ELISA是檢測海洋生物毒素所采用的主要免疫方法。該技術可用目測，也可用酶標儀測定光密度值，具有易定性定量的優點^[6]。Tsao等^[7]采用單克隆抗體ELISA檢測法檢測ASP中的軟骨藻酸(domoic acid, DA)，并建立了基于單克隆抗體的膠體金免疫條檢測法；該方法的檢測限為5 ng/mL，在10 min內就可完成測定，提示免疫條檢測可用來快速檢測貝類樣品中的DA。也有研究者建立了基于基因工程單鏈抗體競爭ELISA檢測方法，該方法最大的優勢是毒素可在大腸桿菌中快速、大量得到表達，且容易和其他小分子融合，形成融合蛋白以用于檢測或其他用途；對該方法進行驗證發現，其與標準高效液相色譜法(high-performance liquid chromatography, HPLC)檢測結果有較好的相關性^[8]。李軍濤等^[9]建立DSP免疫熒光層析試紙條檢測方法，靈敏度可達0.125 μg/mL，達到我國貝類產品中DSP所允許的*。Dubois等^[10]建立了間接競爭ELISA方法檢測STX，該方法用毒素的偶聯物免疫產生的抗體來檢測貽貝、牡蠣和扇貝中的STX類毒素；在檢測之前，用90%的乙醇溶液將STX類毒素從貝類組織里快速提取出來，該方法的*檢測限為5 μg/kg。Garthwaite等^[11]也建立了4類貝毒的ELISA方法，均可滿足貝類提取物中樣品的鑒定，且樣品回收率較高。TTX為氨基全氫喹唑啉型化合物，是自然界中所發現的毒性最大的神經毒素之一^[12]。Thattiyaphong等^[13]建立了一種側流免疫層析技術來實現TTX的快速檢測，并運用該方法檢測了河鲀及食用魚中TTX的含量；與液相色譜-串聯質譜法(liquid chromatography-tandem mass spectrometry，LC-MS/MS)相比，該方法的靈敏度為94.0%，特異性為92.4%。總的來說，側流免疫層析技術可用于大批量樣本的篩選，陽性結果的樣本再使用LC-MS/MS進行確認，減少了LC-MS/MS的測試量，降低了檢測成本。Reverte等^[14]開發了一種基于雙硫醇自組裝單分子膜的新ELISA方法，該方法可用于檢測河鲀中TTX的含量，檢測限為0.23 mg/kg，其與LC-MS/MS法的相關性為0.991。

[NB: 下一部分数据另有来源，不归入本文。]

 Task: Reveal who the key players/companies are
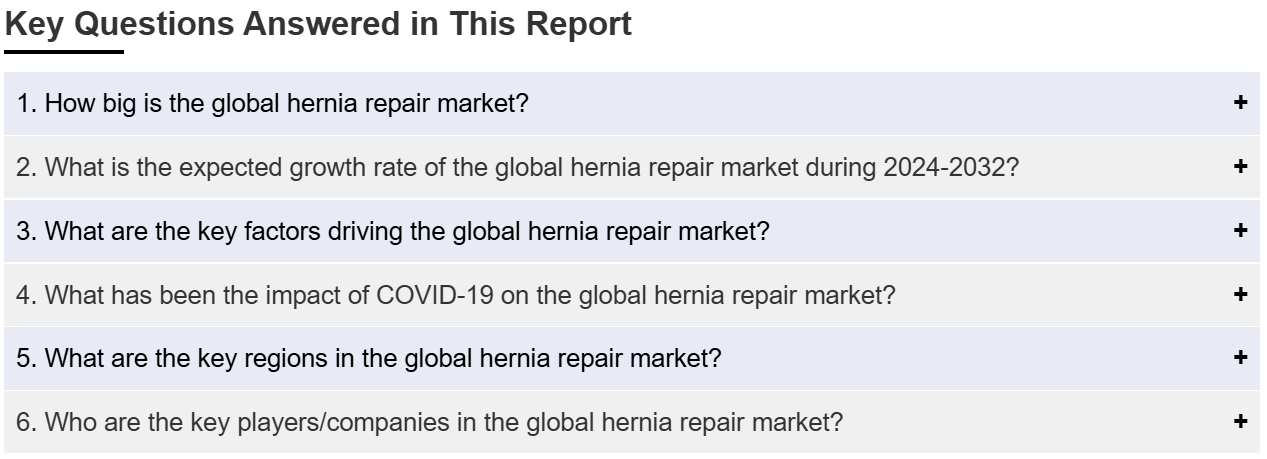tap(633, 422)
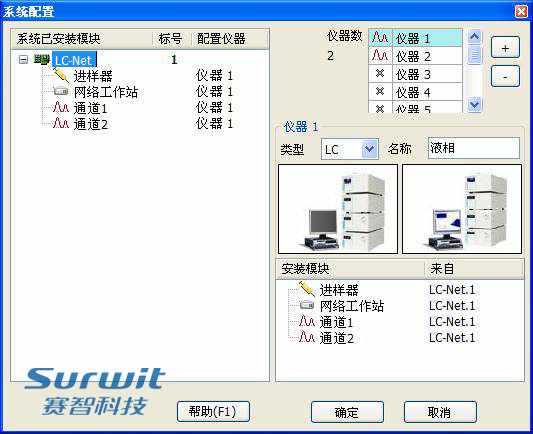Click 进样器 syringe icon under 安装模块
The width and height of the screenshot is (533, 434).
[307, 289]
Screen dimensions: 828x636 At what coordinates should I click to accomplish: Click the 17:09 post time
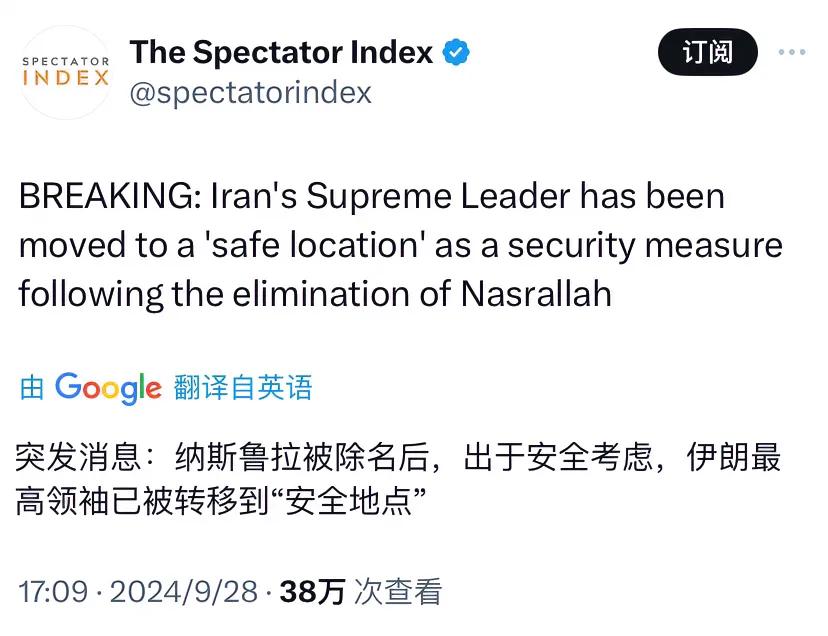click(x=53, y=591)
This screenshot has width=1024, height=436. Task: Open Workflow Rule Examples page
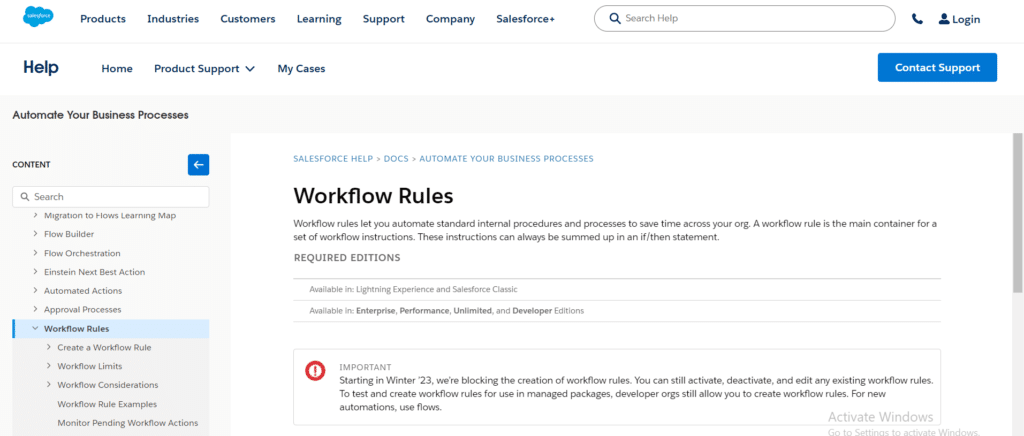[107, 404]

大田軟海綿酸(okadaic acid, OA)是DSP中的主要成分，屬于聚醚類海洋生物毒素，尚無致死病例，但長期攝入可以致畸及致癌^[15]。劉仁沿等^[16]通過細胞融合，制備抗OA單克隆抗體和膠體金標記抗體，建立快速檢測OA的免疫層析試紙條分析方法，該方法檢出限為500 ng/mL。該研究組在此基礎上進行改進，使用卵清蛋白合成高耦聯比的包被抗原，以硝酸纖維素膜為載體，改進后方法檢測限達12 ng/mL^[17]。張洋等^[18]采用自行研發的免疫膠體金試紙條對雙貝殼類DSP的主要成分OA的污染情況進行調查，通過與ELISA檢測法的結果進行比較，發現該方法檢測結果準確可靠，未出現假陽性結果。Johnson等^[19]對4種已經商業化的快速檢測試劑盒是否可檢測英國雙殼貝類中的DSP進行驗證。這4種試劑盒包括1種ELISA試劑盒、1種蛋白磷酸酶2A(protein phosphatase 2A，PP2A)試劑盒以及2種側流免疫測定(lateral flow immunoassay, LFI)試劑盒。實驗結果表明，ELISA與LC-MS/MS具有較好的相關性，且不存在結果偏大的情況，但是存在假陰性結果；2種LFI試劑盒與LC-MS/MS檢測結果大部分具有一致性，但存在假陰性結果。總的來說，選擇何種方法去檢測DSP主要取決于檢測要求、實驗室的條件、實驗人員是否經過訓練以及對結果的要求是半定量的還是定性的。